I gasped, as realization hit me. "They want to lure us in."
"What?"
"I made Gregorovitch a clean slate," I breathed, fear dawning on me. "They know there has to be a reason for that. I took the knowledge and I wiped his clean. Somehow, they know that I wouldn't just toss Gregorovitch aside after. They know that I would come back for him."
Viktor brought his hands up and ran them over his head, his eyes falling on the snow covered ground in deep thought.
"I told you they want the information," He spoke after a while, turning to look at me with narrowed eyes. "And you have it, so they are coming after you—" He broke off then, and in a softer voice murmured, "Fuck, so that was what all that was about."
"What?" I asked, my psyche falling into scattered patterns.
"At Ilvermorny," Viktor Krum looked at me. "As soon as I felt the tracker on you indicate you had left the castle, the dementors went crazy. They started rustling inside the castle, they infiltrated the halls and Agilbert Fontaine and the Professors had to all get out their patronuses to round the dementors up."
"Those things insisted on checking every corner of the castle. They wreaked havoc amongst the students. They had spread out inside the entire building like a disease, bent on covering as much area as they could. It was like they sensed something."
I stilled, my heartbeat erratic as my mind rushed.
"An escapee must've been there—," Krum broke off, "Someone must've found you and the dementors sensed the presence inside the castle. I almost couldn't escape myself in the chaos."
My lips parted to speak, but I thought better than to correct him and kept quiet. It couldn't have been any wizard or witch from the prisons that had triggered the dementors, it was my magic. The dementors weren't programmed to detect Heuristics since the form of magic hadn't been done since centuries. Anything that wasn't normal magic, from a wand or blood magic, would've triggered their senses. My heuristics triggered had their senses. But they hadn't smelled it on me until I had performed it. Would they be able to the next time I saw them?

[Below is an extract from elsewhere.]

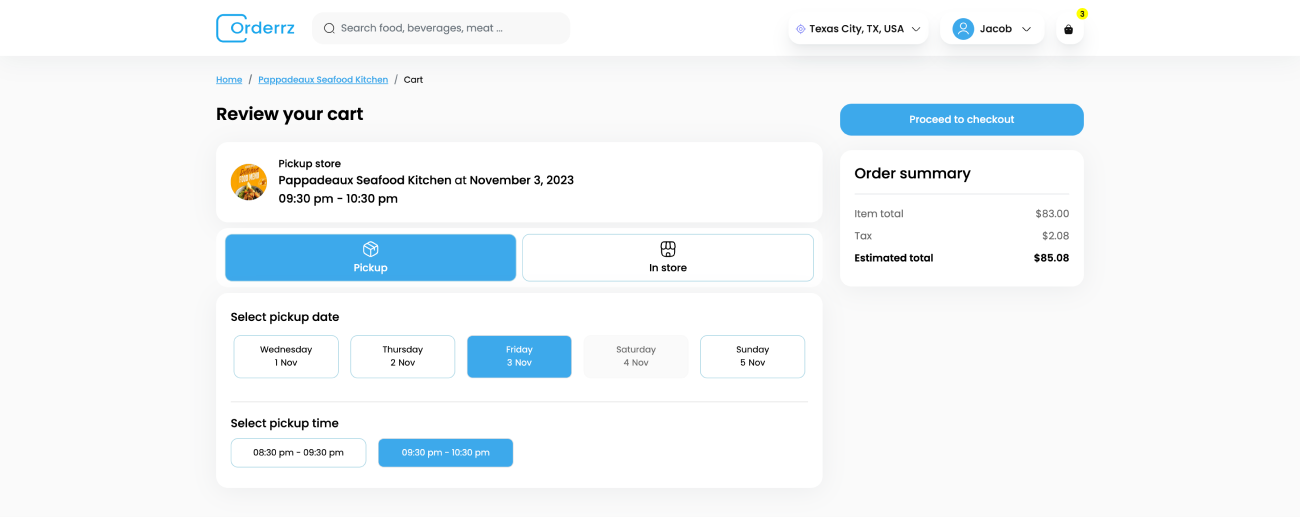1300x517 pixels.
Task: Open the shopping cart bag icon
Action: point(1069,30)
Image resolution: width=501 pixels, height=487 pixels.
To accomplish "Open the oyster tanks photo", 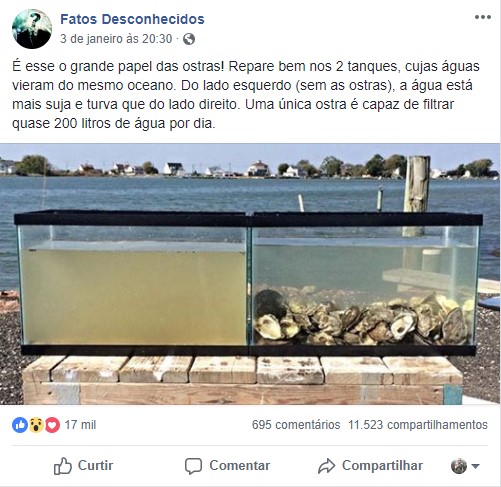I will 250,274.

But that didn't matter at present. I was not going back to Ilvermorny without The Elder Wand. Perhaps, once I had the wand, I would have no need to go participate in a tournament I didn't really care for. I was only at Ilvermorny because I knew getting out of Beauxbatons for a while and travelling to a region my great uncle had once dominated with his terror, would help me find the truth about myself. Now, I was so close to asking him myself.
"That doesn't matter right now," I spoke, swallowing.
It was an unexpected hurdle in my plan, or the lack of it, but it would give me time to think and consider my strategy. It would give me time to shrug Viktor Krum off once we had found Gregorovitch. There was one thing I knew for sure, the Bulgarian seeker was not accompanying me to Nurmengard. I would go to every length I had to, to ensure that he didn't. I didn't know what exactly it was, did I just not want him along because I wanted to face Grindelwald myself? Or did I just not want Krum to see that the Grindelwald who he so despised, the murderer of his grandfather, was my great uncle?
"Gregorovitch, is what matters right now. We have to find him."
"They would be expecting us then," Viktor Krum spoke, thrusting his hands into his jeans pockets. He sounded resolved, ready. There was no fear in his voice, except for the determination to do what was necessary.
Then he looked at me, eyes meeting mine as he nodded once. "The question is, where the fuck do we start?"
***
A/N:
I've been listening to the Azkaban soundtrack while writing this <3 anyway, I'm having so much fun with this!